Generative Active Learning for the Search of Small-molecule Protein Binders

Read original: arXiv:2405.01616 - Published 5/6/2024 by Maksym Korablyov, Cheng-Hao Liu, Moksh Jain, Almer M. van der Sloot, Eric Jolicoeur, Edward Ruediger, Andrei Cristian Nica, Emmanuel Bengio, Kostiantyn Lapchevskyi, Daniel St-Cyr and 24 others
Total Score

0

Generative Active Learning for the Search of Small-molecule Protein Binders

Sign in to get full access

or

If you already have an account, we'll log you in

Overview

  • This research paper explores a novel approach called "Generative Active Learning" (GAL) to efficiently search for small-molecule protein binders.
  • The key idea is to train a generative model to explore the vast chemical space and identify promising drug candidates, guided by active learning techniques that provide feedback to the model.
  • The researchers demonstrate the effectiveness of this approach on various protein targets, showing that GAL can outperform traditional methods in discovering high-affinity binders.

Plain English Explanation

Developing new drugs is a complex and challenging process. Researchers often start by searching through millions of potential drug-like molecules to find ones that can effectively bind to and interact with a target protein. This paper introduces a new approach called "Generative Active Learning" (GAL) that aims to streamline this search process.

The core idea is to train a machine learning model that can

generate
new drug-like molecules, rather than just evaluating existing ones. This generative model is then guided by "active learning" techniques, where the model gets feedback on which molecules are most promising based on experiments. Over time, the model learns to focus its search on the most promising regions of the vast chemical space, allowing it to efficiently identify high-affinity binders for a given target protein.

The researchers demonstrate that this GAL approach outperforms traditional methods on several real-world protein targets.
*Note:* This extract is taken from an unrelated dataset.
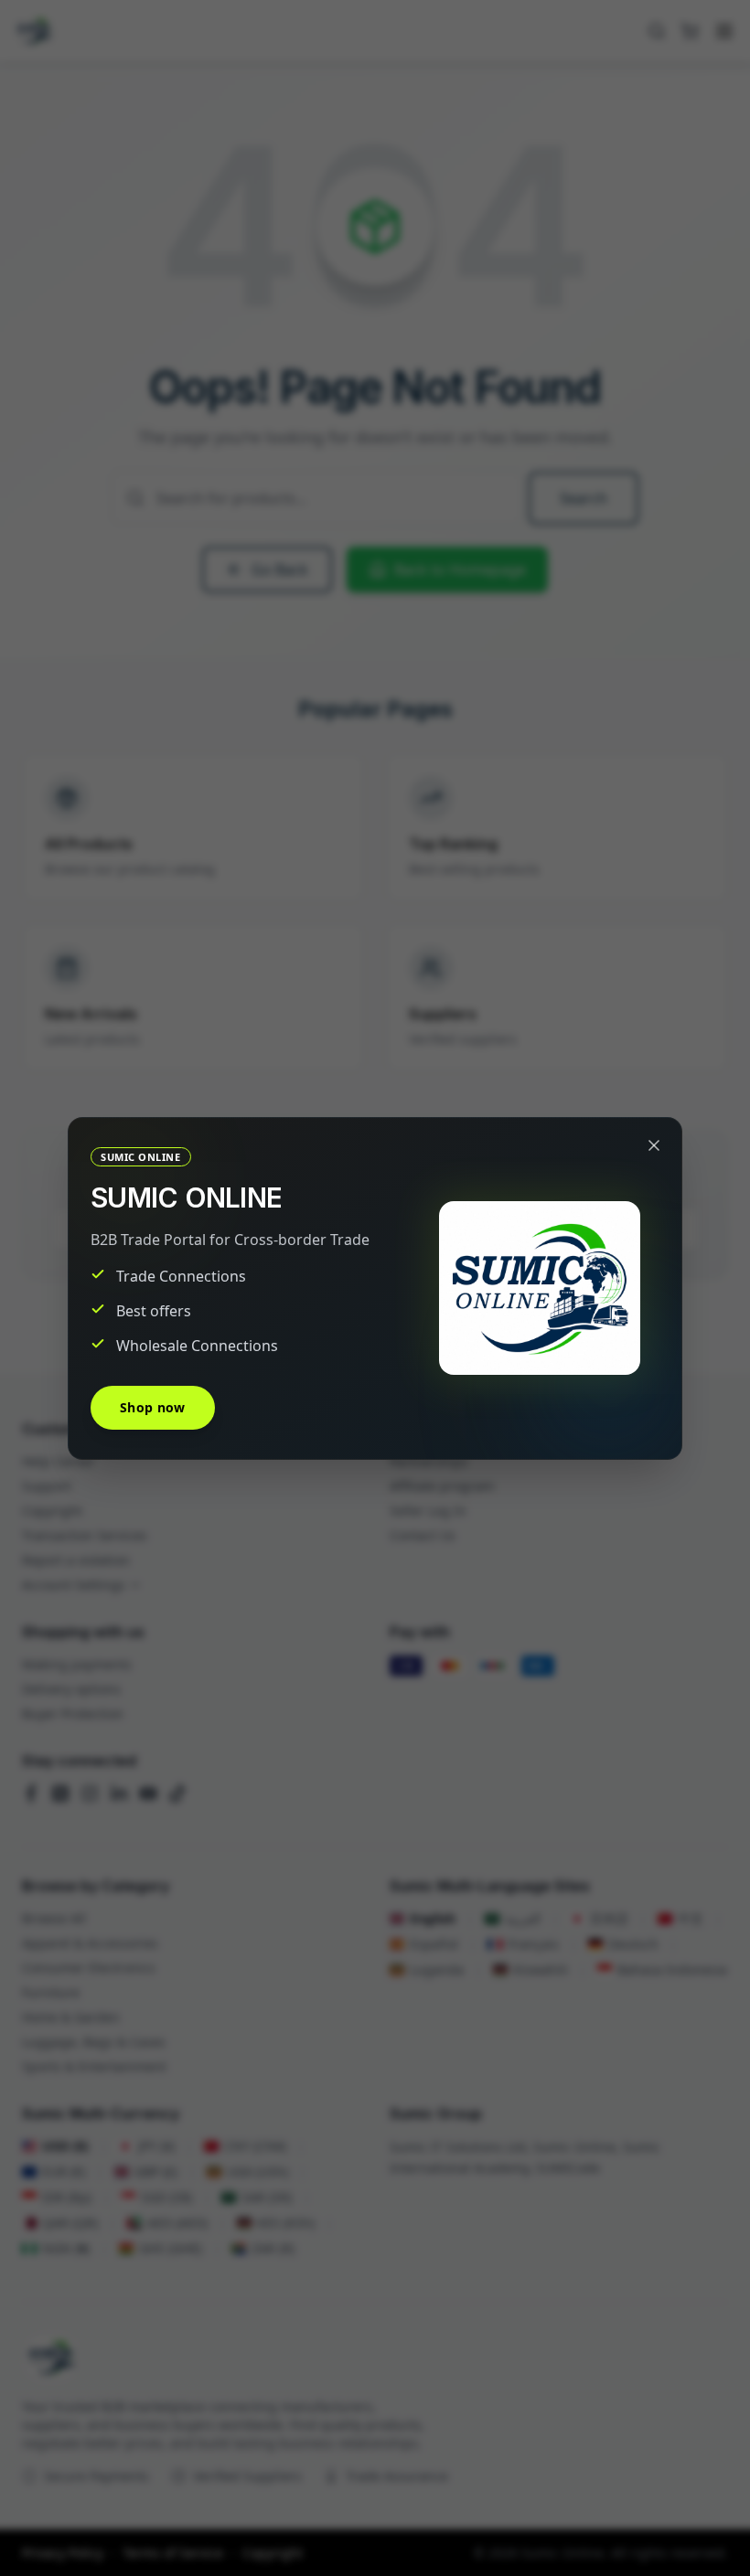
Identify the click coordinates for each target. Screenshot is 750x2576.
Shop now (153, 1407)
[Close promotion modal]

By combining powerful generative models with active learning, GAL can navigate the complex landscape of potential drug molecules more effectively than manual search or random sampling.

Technical Explanation

The researchers propose a Generative Active Learning (GAL) framework for the search of small-molecule protein binders. The key components are:

  1. A generative model, specifically a Variational Autoencoder (VAE), that can generate new drug-like molecules by learning the underlying distribution of chemical space.
  2. An active learning loop, where the generative model proposes candidate molecules, which are then evaluated for binding affinity to the target protein. The feedback from these evaluations is used to fine-tune the generative model, guiding it to focus on more promising regions of chemical space.

The researchers evaluated GAL on several protein targets and compared its performance to traditional methods like random sampling and Bayesian optimization. The results show that GAL can consistently identify high-affinity binders more efficiently, requiring fewer experimental evaluations to find good candidates.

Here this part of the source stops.